## [Task directions]
After locating the line that contains "Where should I", output that line and each one following it, exactly, to the end of the entries. No pictures.

Stored data entries
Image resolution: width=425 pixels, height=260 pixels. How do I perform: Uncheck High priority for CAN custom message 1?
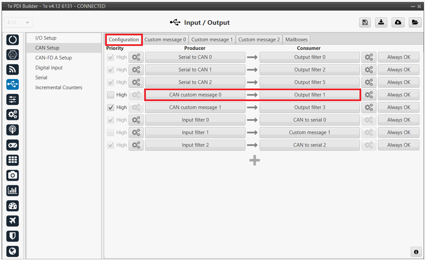111,108
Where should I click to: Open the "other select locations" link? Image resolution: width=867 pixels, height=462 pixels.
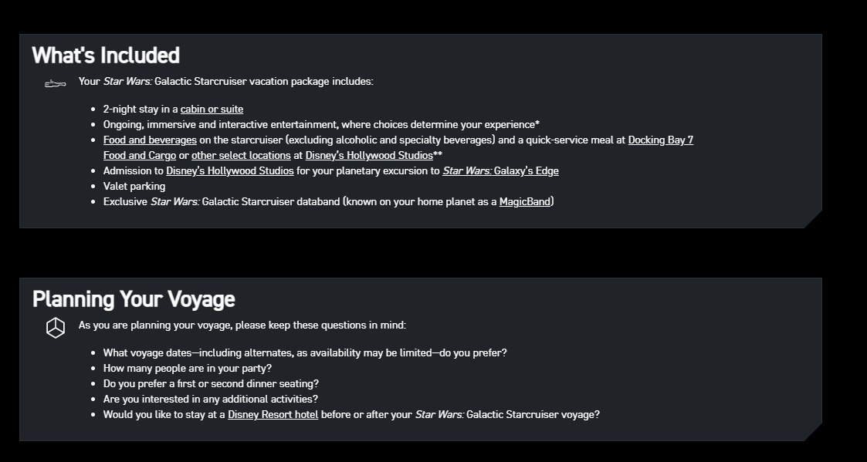click(x=241, y=156)
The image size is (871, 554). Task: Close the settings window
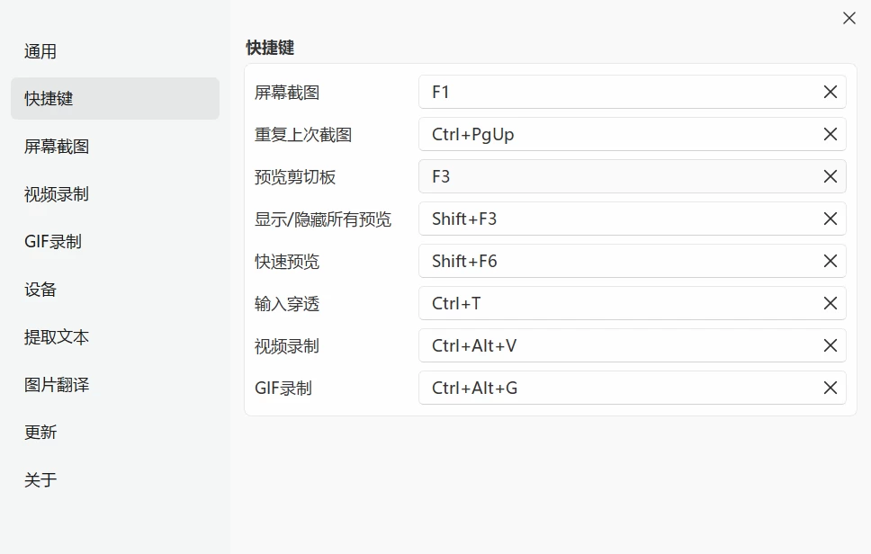click(849, 18)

## [The completed task]
Where should I click to: Open the "other select locations" link? Image resolution: width=867 pixels, height=462 pixels.
click(x=241, y=156)
The image size is (871, 554). Task: Close the settings window
click(849, 18)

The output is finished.